Given n, generate all structurally unique BST's (binary search trees) that store values 1...n.
For example,
Given n = 3, your program should return all 5 unique BST's shown below.
1 3 3 2 1
\ / / / \ \
3 2 1 1 3 2
/ / \ \
2 1 2 3
Solution1:
划分左右子树,递归构造
public List<TreeNode> generateTrees0(int n) {
return generate(1, n);
}
public List<TreeNode> generate(int start, int end) {
List<TreeNode> trees = new ArrayList<TreeNode>();
if(start>end) {
trees.add(null);
return trees;
}
for(int i=start; i<=end; i++) {
List<TreeNode> leftTrees = generate(start, i-1);
List<TreeNode> rightTrees = generate(i+1, end);
for(int j=0; j<leftTrees.size(); j++) {
for(int k=0; k<rightTrees.size(); k++) {
TreeNode root = new TreeNode(i);
root.left = leftTrees.get(j);
root.right = rightTrees.get(k);
trees.add(root);
}
}
}
return trees;
}
Solution2:
用DP数组保存前面的结果。后面的计算在使用DP数组添加右子树的时候,需要加上root节点的值。

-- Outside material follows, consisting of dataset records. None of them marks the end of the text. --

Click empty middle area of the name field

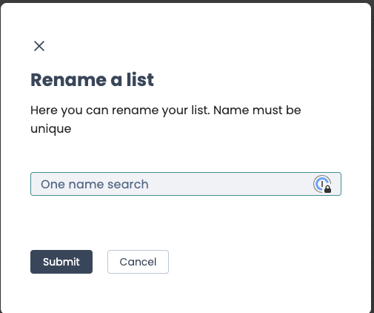[x=230, y=184]
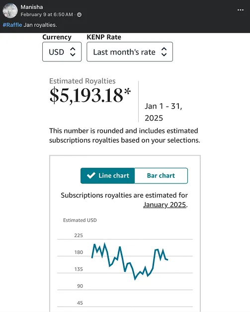Screen dimensions: 250x312
Task: Switch to the Bar chart view
Action: pos(161,176)
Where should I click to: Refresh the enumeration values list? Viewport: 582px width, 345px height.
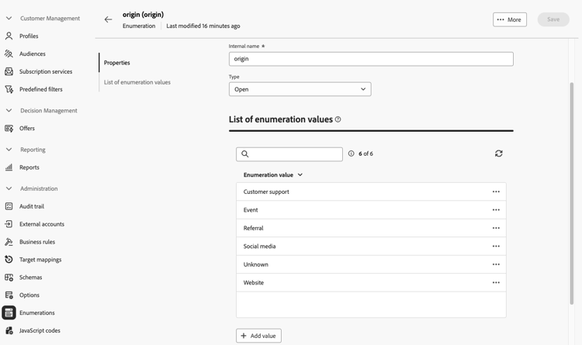tap(499, 154)
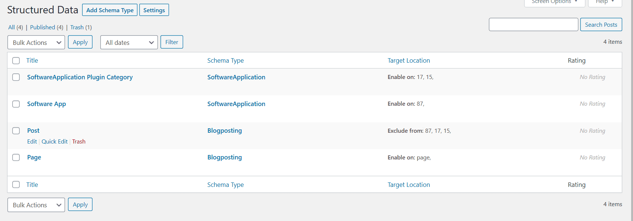Select the Software App row checkbox

[16, 104]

public List<TreeNode> generateTrees(int n) {
List<TreeNode>[] trees = new List[n+1];
trees[0] = new ArrayList<TreeNode>();
trees[0].add(null);
for(int i=1; i<=n; i++) {
trees[i] = new ArrayList<TreeNode>();
for(int j=0; j<i; j++) {
List<TreeNode> leftTrees = trees[j];
List<TreeNode> rightTrees = trees[i-j-1];
for(TreeNode left: leftTrees) {
for(TreeNode right: rightTrees) {
TreeNode root = new TreeNode(j+1);
root.left = left;
root.right = copy(right, j+1);
trees[i].add(root);
}
}
}
}
return trees[n];
}
public TreeNode copy(TreeNode node, int offset) {
if(node == null) return null;
TreeNode newNode = new TreeNode(node.val+offset);
newNode.left = copy(node.left, offset);
newNode.right = copy(node.right, offset);
return newNode;
}